The inode cache stores recently accessed inodes. For example, running ls -l repeatedly on the same directory hits the inode cache after the first access, eliminating extra disk reads.

Buffer Cache

The buffer cache holds file data blocks. When a log file is read repeatedly, the first read loads the block into the buffer cache; subsequent reads retrieve the data directly from memory, dramatically speeding up analysis.
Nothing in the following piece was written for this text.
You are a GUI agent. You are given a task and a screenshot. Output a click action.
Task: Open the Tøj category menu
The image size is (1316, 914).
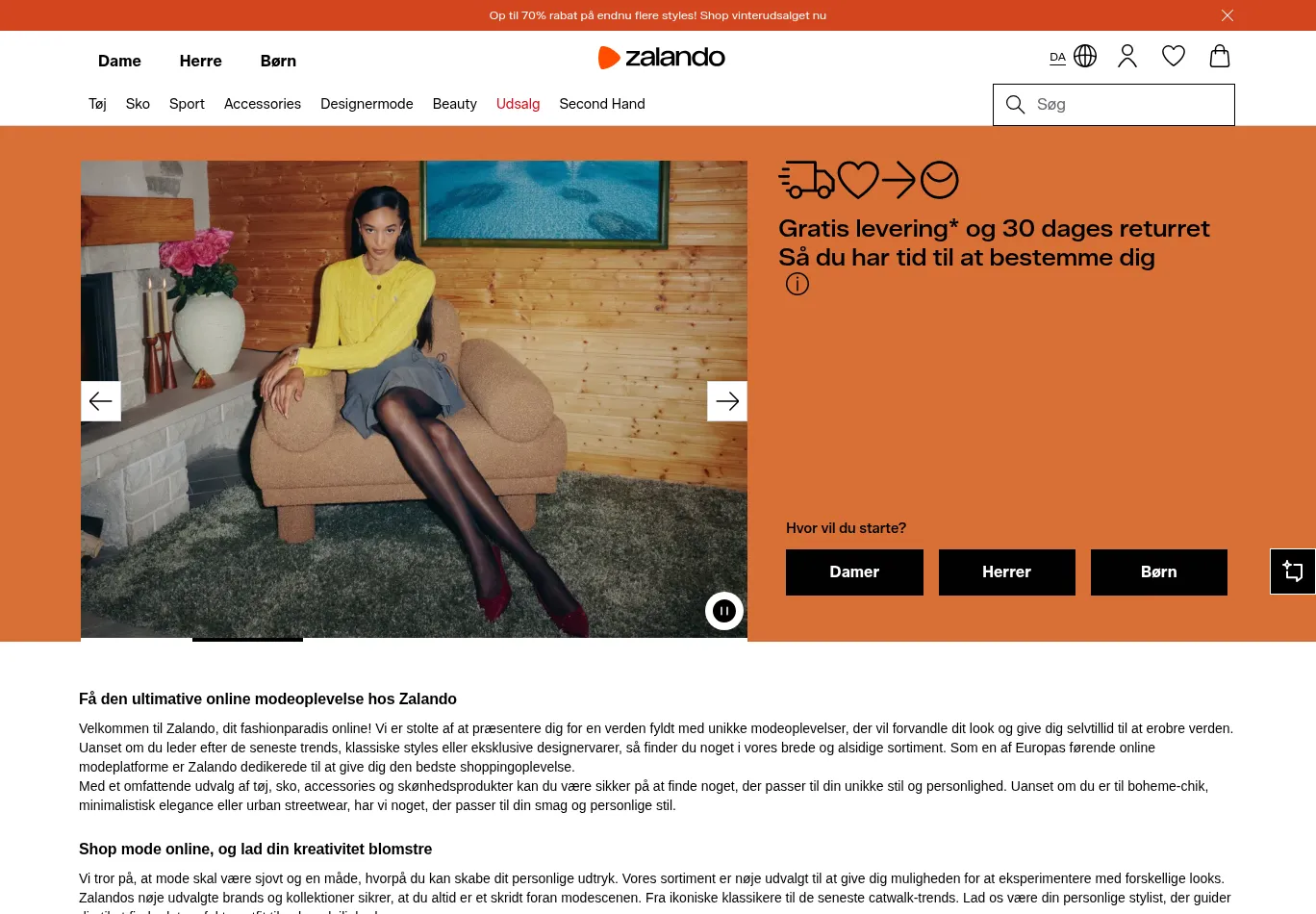pos(97,104)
Complete File‑Operation Flow

Mount Process

Executing mount /dev/sda1 /mnt triggers sys_mount, which parses arguments and calls do_mount. do_mount locates the appropriate file_system_type (e.g., ext4), reads the superblock from the device, creates a super_block and a vfsmount object, and links the new dentry tree into the global namespace.

#include <stdio.h>
#include <sys/statvfs.h>
int main(){
    struct statvfs st;
    statvfs("/", &st);
    printf("block size: %lu bytes
", st.f_bsize);
    printf("total blocks: %lu
", st.f_blocks);
    printf("free blocks: %lu
", st.f_bfree);
    return 0;
}

Open Process

The open system call enters the kernel via sys_open, which parses the pathname, walks the dentry tree, retrieves the target inode, allocates a file object, and returns a file descriptor to user space.

#include <stdio.h>
#include <fcntl.h>
int main(){
    int fd = open("test.txt", O_RDWR | O_CREAT, 0644);
    if (fd < 0) { perror("open failed"); return 1; }
    printf("file opened, fd = %d
", fd);
    close(fd);
    return 0;
}

Read/Write Process

For read, the kernel locates the file object, checks permissions, and calls the file‑system‑specific read method (e.g., ext4_file_read). If the data resides in the page cache, it is copied directly to user space; otherwise, the kernel fetches the block from disk first. write follows a symmetric path, writing into the page cache and later flushing dirty pages to storage.

#include <stdio.h>
#include <unistd.h>
#include <fcntl.h>
int main(){
    char buf[100] = "Hello VFS!";
    int fd = open("test.txt", O_RDWR);
    // Write: data goes to page cache, kernel flushes later
    write(fd, buf, 10);
    // Reset offset
    lseek(fd, 0, SEEK_SET);
    // Read: prefers page cache, falls back to disk
    read(fd, buf, 10);
    printf("Read content: %s
", buf);
    close(fd);
    return 0;
}

Compatibility Across File‑System Types

When a specific file system (e.g., ext4, XFS) is loaded, it registers its operation tables with VFS. The superblock’s super_operations include functions like alloc_inode and read_inode. Inode operations such as lookup and create are provided by the file‑system module, allowing VFS to delegate work appropriately.

VFS also handles virtual file systems like procfs and sysfs, where data is generated on‑the‑fly rather than read from disk. For instance, reading /proc/cpuinfo triggers procfs code that assembles current CPU information and returns it to the caller.

Through this modular registration and request forwarding, VFS offers a seamless, uniform interface while letting each underlying file system exploit its own optimisations.